Cela est bien étrange, ardu pour l'homme que je suis, les deux pieds dans la glaise: voir le surnaturel, la sur-nature; la terre et le ciel qui se trouvent et cheminent ensemble, dans la diversité sur des chemins bien différents, toute la richesse du monde, active, en mouvement, dans la brillance, c'est le message queTeilhard veut nous faire voir.
Tout cela est difficile à comprendre, il n'y a plus les repères concrets qui stabilisent, enracinent, l'insondable ne peut s'expliquer et pourtant;
Les dernières pages de cet essai proposent le regard pour une vision encore plus large, (est-ce gageur pour moi simple mortel?), la vision satellitaire de la spiritualité.
Teilhard rappelle d'abord que la spécificité de notre religion est qu'il y a une issue pour le monde.
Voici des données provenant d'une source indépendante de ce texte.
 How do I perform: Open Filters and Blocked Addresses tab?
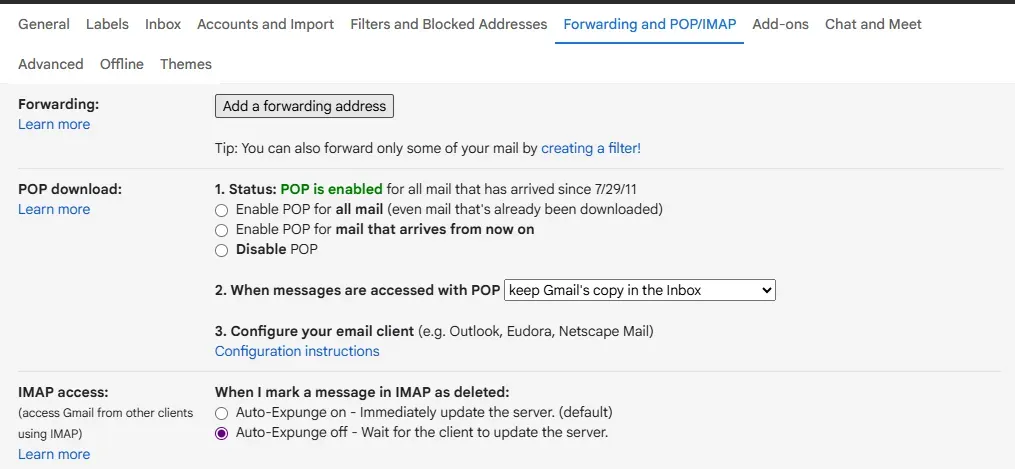click(x=449, y=24)
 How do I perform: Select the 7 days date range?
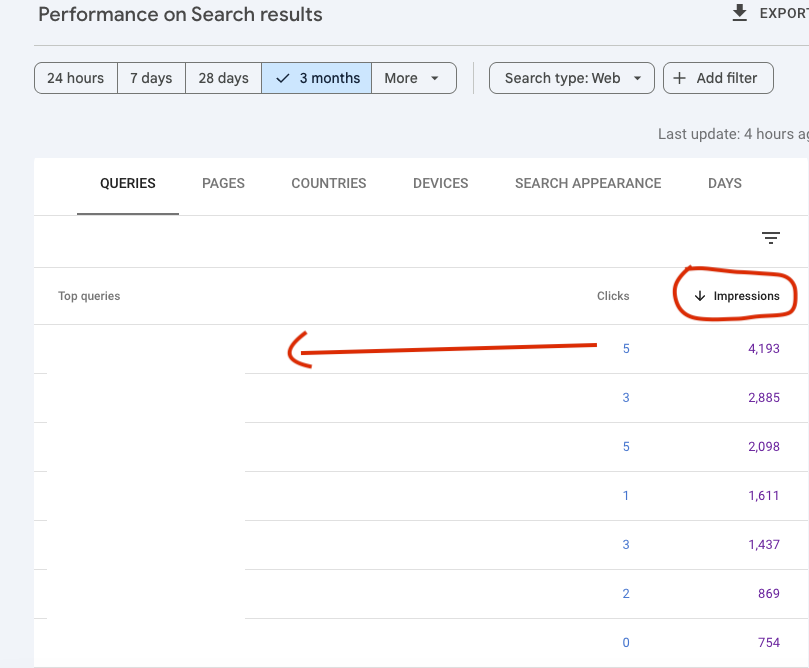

Ce trait marquant, plusieurs siècles avant l'ère chrétienne ils l'avaient pressenti, les anciens. Le peuple d'Israël était dans l'attente; Il était dit qu'une lumière nouvelle, un autre temps devait arriver; les écrits l'attestaient, certains que l'on nommait prophètes l'avaient confirmé; c'était sûr, la marche entreprise depuis bien longtemps atteindrait le but, les hommes saints l'avaient devinée, entrevue. Serait-ce un libérateur, le Dieu sauveur du Peuple élu, ou la Jérusalem céleste qui récompenserait les hommes ayant suivi la Loi? Les chrétiens des premiers siècles étaient encore dans cette attente, la Parousie; c'est ce que nous rappelle l'auteur.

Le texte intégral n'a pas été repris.